Crítica de Cine

Humor negro para monstruos rojos

Una imagen de la película.

Una imagen de la película.

Se disfruta más de esta tragedia grotesca si se ha leído alguno de los libros imprescindibles sobre Stalin, sobre todo La corte del Zar rojo de Simon Sebag Montefiore, estremecedor retrato de los sucesivos entornos de Stalin y crónica detallada de lo sucedido durante su larga agonía mantenida en secreto y tras su muerte, no pudiendo recibir los mejores cuidados porque los más destacados médicos de la Unión Soviética habían sido purgados tras el denominado Complot de los Médicos. Leyendo este libro se constata que los hechos reconstruidos en esta película como una farsa tremendista interpretada por asesinos megalómanos y desquiciados -Malenkov, Beria, Kruschev, Molotov, Kaganóvich, Voroshilov, Zhukov- que luchan a la vez por salvar sus vidas y quitársela a sus oponentes para llenar el inmenso vacío de poder absoluto dejado por Stalin tras su muerte en 1953, responden a los personajes y hechos reales con absoluta fidelidad. A diferencia de las más grandes sátiras políticas contra Hitler, como Ser o no ser o El gran dictador, en esta película todo es real, los hechos se corresponden a lo sucedido y las deleznables personalidades caricaturizadas son fieles a los protagonistas.

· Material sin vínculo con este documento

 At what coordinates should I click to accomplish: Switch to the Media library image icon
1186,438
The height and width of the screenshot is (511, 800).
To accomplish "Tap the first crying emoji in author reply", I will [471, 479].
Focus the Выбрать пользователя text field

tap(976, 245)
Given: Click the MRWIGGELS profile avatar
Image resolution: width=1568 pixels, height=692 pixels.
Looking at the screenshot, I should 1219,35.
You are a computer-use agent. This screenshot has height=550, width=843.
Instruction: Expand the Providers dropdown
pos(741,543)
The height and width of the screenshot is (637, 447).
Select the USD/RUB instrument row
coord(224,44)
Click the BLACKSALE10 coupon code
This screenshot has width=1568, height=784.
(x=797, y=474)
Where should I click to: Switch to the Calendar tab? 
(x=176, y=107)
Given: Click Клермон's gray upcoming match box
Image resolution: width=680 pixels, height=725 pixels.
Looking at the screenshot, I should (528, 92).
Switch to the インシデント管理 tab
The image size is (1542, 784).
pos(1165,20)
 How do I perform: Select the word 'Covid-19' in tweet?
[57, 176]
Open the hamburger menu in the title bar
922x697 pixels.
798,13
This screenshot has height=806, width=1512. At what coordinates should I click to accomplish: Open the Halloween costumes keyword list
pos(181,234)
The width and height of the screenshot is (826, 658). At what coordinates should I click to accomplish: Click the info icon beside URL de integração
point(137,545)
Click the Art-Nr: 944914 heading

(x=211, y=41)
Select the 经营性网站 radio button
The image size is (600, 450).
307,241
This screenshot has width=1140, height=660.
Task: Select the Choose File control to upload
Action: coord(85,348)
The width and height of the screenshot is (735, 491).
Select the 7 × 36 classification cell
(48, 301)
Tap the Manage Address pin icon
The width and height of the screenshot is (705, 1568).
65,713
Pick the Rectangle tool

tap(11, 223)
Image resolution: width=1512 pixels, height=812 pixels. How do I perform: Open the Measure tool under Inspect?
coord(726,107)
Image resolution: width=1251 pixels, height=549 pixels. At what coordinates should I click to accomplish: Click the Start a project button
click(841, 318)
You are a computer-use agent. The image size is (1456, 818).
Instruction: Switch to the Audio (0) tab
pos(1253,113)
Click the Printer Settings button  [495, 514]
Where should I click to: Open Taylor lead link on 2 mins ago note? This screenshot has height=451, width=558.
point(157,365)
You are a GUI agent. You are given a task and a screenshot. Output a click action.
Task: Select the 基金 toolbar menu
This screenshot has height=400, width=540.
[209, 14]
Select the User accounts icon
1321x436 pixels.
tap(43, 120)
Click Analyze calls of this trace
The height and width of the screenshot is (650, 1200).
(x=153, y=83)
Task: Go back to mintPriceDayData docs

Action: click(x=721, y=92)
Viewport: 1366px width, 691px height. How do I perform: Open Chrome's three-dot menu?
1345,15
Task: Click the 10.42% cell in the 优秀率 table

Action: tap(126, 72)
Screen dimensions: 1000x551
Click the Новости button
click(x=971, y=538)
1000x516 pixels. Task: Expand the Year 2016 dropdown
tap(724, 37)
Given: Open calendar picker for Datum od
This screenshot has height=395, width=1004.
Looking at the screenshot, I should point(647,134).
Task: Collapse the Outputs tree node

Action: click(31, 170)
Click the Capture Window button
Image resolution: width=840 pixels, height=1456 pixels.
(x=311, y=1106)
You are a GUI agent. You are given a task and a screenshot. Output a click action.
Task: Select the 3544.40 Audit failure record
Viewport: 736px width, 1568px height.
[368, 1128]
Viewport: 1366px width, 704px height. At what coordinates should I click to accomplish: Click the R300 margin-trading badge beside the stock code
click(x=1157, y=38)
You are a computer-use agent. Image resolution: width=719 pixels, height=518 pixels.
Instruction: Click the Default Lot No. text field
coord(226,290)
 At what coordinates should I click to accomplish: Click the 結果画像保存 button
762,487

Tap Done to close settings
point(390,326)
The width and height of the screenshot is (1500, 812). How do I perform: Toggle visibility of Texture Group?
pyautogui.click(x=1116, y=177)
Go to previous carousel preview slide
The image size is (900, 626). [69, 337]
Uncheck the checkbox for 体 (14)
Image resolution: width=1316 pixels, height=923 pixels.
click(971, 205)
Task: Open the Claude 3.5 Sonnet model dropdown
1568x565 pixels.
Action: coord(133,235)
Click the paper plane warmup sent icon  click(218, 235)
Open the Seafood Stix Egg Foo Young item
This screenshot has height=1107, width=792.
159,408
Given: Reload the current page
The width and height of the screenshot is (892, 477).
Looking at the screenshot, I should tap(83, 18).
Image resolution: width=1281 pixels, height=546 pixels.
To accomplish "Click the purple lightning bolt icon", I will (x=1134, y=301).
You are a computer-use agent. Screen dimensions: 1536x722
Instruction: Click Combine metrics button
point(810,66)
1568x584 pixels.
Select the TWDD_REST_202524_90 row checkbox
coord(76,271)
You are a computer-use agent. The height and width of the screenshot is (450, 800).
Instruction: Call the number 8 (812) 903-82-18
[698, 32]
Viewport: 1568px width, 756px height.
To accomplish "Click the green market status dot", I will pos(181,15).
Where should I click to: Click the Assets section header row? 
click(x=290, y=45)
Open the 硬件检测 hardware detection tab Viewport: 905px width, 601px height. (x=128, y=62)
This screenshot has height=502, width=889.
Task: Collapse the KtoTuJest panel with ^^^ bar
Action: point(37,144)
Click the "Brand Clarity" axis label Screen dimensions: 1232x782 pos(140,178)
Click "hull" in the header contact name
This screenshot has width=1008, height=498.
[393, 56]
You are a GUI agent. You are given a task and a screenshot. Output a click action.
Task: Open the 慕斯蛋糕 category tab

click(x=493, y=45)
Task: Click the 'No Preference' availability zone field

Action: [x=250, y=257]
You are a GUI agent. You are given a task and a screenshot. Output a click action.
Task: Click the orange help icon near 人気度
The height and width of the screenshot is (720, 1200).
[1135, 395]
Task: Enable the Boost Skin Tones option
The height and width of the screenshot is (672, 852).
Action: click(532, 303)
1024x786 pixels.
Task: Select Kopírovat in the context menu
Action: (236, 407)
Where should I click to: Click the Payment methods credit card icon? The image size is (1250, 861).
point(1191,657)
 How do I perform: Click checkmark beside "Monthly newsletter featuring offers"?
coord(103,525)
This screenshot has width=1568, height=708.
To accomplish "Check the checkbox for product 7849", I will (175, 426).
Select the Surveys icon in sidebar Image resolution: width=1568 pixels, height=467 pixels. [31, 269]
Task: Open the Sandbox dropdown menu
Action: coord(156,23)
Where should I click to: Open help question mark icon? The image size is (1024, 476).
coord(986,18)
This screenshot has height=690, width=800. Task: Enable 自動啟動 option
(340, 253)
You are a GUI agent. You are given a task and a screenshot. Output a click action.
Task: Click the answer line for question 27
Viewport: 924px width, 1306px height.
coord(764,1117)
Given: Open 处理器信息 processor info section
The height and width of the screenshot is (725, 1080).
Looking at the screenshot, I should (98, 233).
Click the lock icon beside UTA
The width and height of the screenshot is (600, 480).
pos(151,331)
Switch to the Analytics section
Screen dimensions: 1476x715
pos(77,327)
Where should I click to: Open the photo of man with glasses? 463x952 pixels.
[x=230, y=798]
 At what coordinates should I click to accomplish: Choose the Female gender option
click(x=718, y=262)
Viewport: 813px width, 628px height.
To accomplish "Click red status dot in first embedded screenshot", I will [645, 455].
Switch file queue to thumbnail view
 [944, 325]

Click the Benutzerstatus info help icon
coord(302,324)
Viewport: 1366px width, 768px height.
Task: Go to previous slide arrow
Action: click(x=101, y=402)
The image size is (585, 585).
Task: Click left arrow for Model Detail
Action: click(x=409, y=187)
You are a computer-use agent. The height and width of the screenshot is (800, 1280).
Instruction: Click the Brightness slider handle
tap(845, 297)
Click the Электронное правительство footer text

La muerte de Stalin no alcanza la grandeza de las obras maestras de Lubitsch y Chaplin antes citadas, pero es una estupenda comedia negra sobre una de las épocas más negras de la humanidad y uno de los personajes más negros de la historia, un monstruo sólo comparable a Hitler (otra lectura imprescindible: Hitler y Stalin de Alan Bullock) y a Mao si medimos la crueldad al peso, por millones de víctimas. La dirección de Armando Iannucci (In the Loop) logra sortear a la perfección los escollos que toda sátira plantea: no minimizar o trivializar los terribles hechos de los que se desentraña lo que tienen de farsa para denunciar su crueldad. Lo mejor, junto a la estupenda ambientación que recrea los interiores de mausoleo a la vez vulgares y pretenciosos característicos del comunismo soviético y del gusto de Stalin, es el guión lleno de diálogos tan brillantes como incisivos y las interpretaciones exactas dentro de la desmesura propia del esperpento -espléndido Steve Buscemi- de los tristemente famosos protagonistas del duelo a muerte por el poder y por destruir las pruebas que les incriminaban en los crímenes contra la Humanidad que siguió a la muerte del genocida admirado por tantas celebridades de la intelectualidad de todo el mundo -entre muchos otros el francés Sartre, el español Alberti, el chileno Neruda- como el Padre de los Pueblos.

En este sentido se trata de una película necesaria porque, si bien sobre Hitler no hay dudas, la leyenda propagandística de Stalin solo empezó a resquebrajarse tras las denuncias de Kruschev -uno de los protagonistas de la película, que logró borrar su pasado sangriento y neutralizar o liquidar a sus oponentes- y los partidos comunistas occidentales sólo rompieron con la dictadura soviética tras la invasión de Praga en 1968. La crítica a Stalin, primero, o a la Unión Soviética, después, era considerada por los comunistas mentiras de la propaganda imperialista. De hecho, aún transcurridos 70 años de los hechos, caído el telón de acero y desintegrado el bloque soviético, Putin ha intentado impedir la difusión de esta película y la ha prohibido en Rusia, donde únicamente hubo una proyección que fue interrumpida por la policía. Así a sus excelentes interpretaciones y su buen humor negro sobre monstruos rojos La muerte de Stalin suma eficacia pedagógica. Porque todavía hay despistados.